Set exercise: Copy out every line of the records below word for word, leaving out the pictures.
---
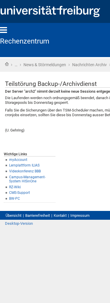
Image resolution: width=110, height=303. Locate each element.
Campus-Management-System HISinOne (27, 179)
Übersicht (13, 215)
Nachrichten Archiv (89, 64)
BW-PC (14, 199)
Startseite (7, 64)
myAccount (18, 160)
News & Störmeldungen (44, 64)
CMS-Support (19, 193)
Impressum (79, 215)
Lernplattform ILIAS (24, 165)
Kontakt (60, 215)
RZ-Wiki (15, 187)
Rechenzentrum (24, 41)
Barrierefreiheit (37, 215)
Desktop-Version (19, 223)
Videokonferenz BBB (25, 171)
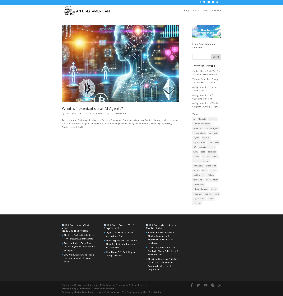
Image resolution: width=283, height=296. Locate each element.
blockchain (198, 128)
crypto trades (199, 142)
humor (196, 156)
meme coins (211, 166)
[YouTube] (209, 3)
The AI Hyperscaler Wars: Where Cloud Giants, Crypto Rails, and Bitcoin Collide (121, 244)
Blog (186, 10)
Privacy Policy (69, 288)
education (203, 147)
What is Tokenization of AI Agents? (92, 108)
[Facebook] (200, 3)
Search (216, 56)
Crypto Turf (111, 228)
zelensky (197, 203)
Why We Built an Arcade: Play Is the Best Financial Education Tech (79, 258)
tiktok (208, 180)
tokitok (214, 189)
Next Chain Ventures (75, 230)
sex (204, 175)
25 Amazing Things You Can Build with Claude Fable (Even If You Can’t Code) (163, 251)
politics (197, 175)
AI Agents (97, 113)
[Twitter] (204, 3)
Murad (196, 170)
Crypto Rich (70, 113)
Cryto (210, 142)
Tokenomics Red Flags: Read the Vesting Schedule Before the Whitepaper (79, 247)
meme (206, 161)
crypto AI (205, 137)
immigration (212, 156)
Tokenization (119, 113)
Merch (196, 10)
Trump (216, 194)
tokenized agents (201, 189)
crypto (196, 137)
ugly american (199, 198)
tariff (196, 180)
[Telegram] (213, 3)
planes (212, 170)
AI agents (202, 119)
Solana (211, 175)
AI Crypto (107, 113)
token (215, 180)
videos (211, 198)
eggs (212, 147)
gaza (203, 152)
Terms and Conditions (104, 288)
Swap (205, 10)
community (213, 133)
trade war (198, 194)
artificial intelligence (202, 123)
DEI (195, 147)
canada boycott (212, 128)
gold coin (212, 152)
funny (196, 152)
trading (208, 194)
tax (201, 180)
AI (194, 119)
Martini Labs (154, 228)
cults (217, 142)
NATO (204, 170)
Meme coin (198, 166)
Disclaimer (84, 288)
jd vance (197, 161)
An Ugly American (88, 285)
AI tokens (212, 119)
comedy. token (200, 133)
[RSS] (217, 3)
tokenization (199, 184)
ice (203, 156)
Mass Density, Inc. (152, 292)
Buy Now (216, 10)
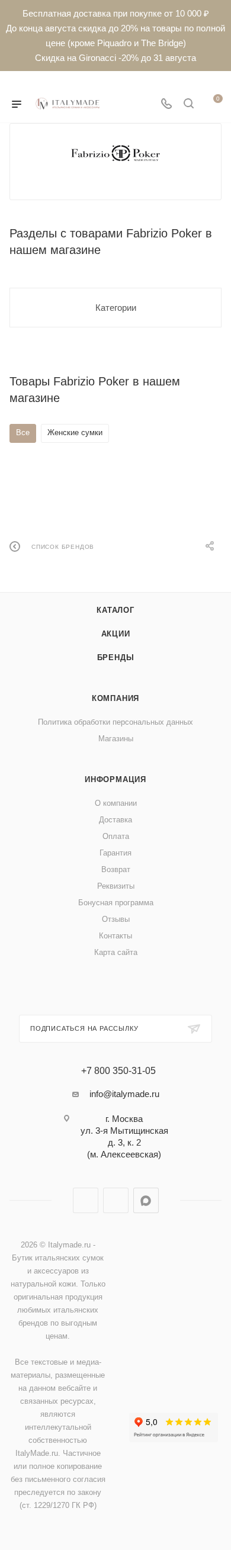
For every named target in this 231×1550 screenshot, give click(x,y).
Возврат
---
Exercise output:
Image resolution: width=110, height=303. Locate each element.
Campus-Management-System HISinOne (27, 179)
Übersicht (13, 215)
Nachrichten Archiv (89, 64)
BW-PC (14, 199)
Startseite (7, 64)
myAccount (18, 160)
News & Störmeldungen (44, 64)
CMS-Support (19, 193)
Impressum (79, 215)
Lernplattform ILIAS (24, 165)
Kontakt (60, 215)
RZ-Wiki (15, 187)
Rechenzentrum (24, 41)
Barrierefreiheit (37, 215)
Desktop-Version (19, 223)
Videokonferenz BBB (25, 171)
Image resolution: width=283, height=296. Locate each element.
blockchain (198, 128)
crypto trades (199, 142)
humor (196, 156)
meme coins (211, 166)
[YouTube] (209, 3)
The AI Hyperscaler Wars: Where Cloud Giants, Crypto Rails, and Bitcoin Collide (121, 244)
Blog (186, 10)
Privacy Policy (69, 288)
education (203, 147)
What is Tokenization of AI Agents? (92, 108)
[Facebook] (200, 3)
Search (216, 56)
Crypto Turf (111, 228)
zelensky (197, 203)
Why We Built an Arcade: Play Is the Best Financial Education Tech (79, 258)
tiktok (208, 180)
tokitok (214, 189)
Next Chain Ventures (75, 230)
sex (204, 175)
25 Amazing Things You Can Build with Claude Fable (Even If You Can’t Code) (163, 251)
politics (197, 175)
AI Agents (97, 113)
[Twitter] (204, 3)
Murad (196, 170)
Crypto Rich (70, 113)
Cryto (210, 142)
Tokenomics Red Flags: Read the Vesting Schedule Before the Whitepaper (79, 247)
meme (206, 161)
crypto AI (205, 137)
immigration (212, 156)
Tokenization (119, 113)
Merch (196, 10)
Trump (216, 194)
tokenized agents (201, 189)
crypto (196, 137)
ugly american (199, 198)
tariff (196, 180)
[Telegram] (213, 3)
planes (212, 170)
AI agents (202, 119)
Solana (211, 175)
AI Crypto (107, 113)
token (215, 180)
videos (211, 198)
eggs (212, 147)
gaza (203, 152)
Terms and Conditions (104, 288)
Swap (205, 10)
community (213, 133)
trade war (198, 194)
artificial intelligence (202, 123)
DEI (195, 147)
canada boycott (212, 128)
gold coin (212, 152)
funny (196, 152)
trading (208, 194)
tax (201, 180)
AI (194, 119)
Martini Labs (154, 228)
cults (217, 142)
NATO (204, 170)
Meme coin (198, 166)
Disclaimer (84, 288)
jd vance (197, 161)
An Ugly American (88, 285)
AI tokens (212, 119)
comedy. token (200, 133)
[RSS] (217, 3)
tokenization (199, 184)
ice (203, 156)
Mass Density, Inc. (152, 292)
Buy Now (216, 10)
For every named target in this 231×1550 screenshot, give click(x,y).
Возврат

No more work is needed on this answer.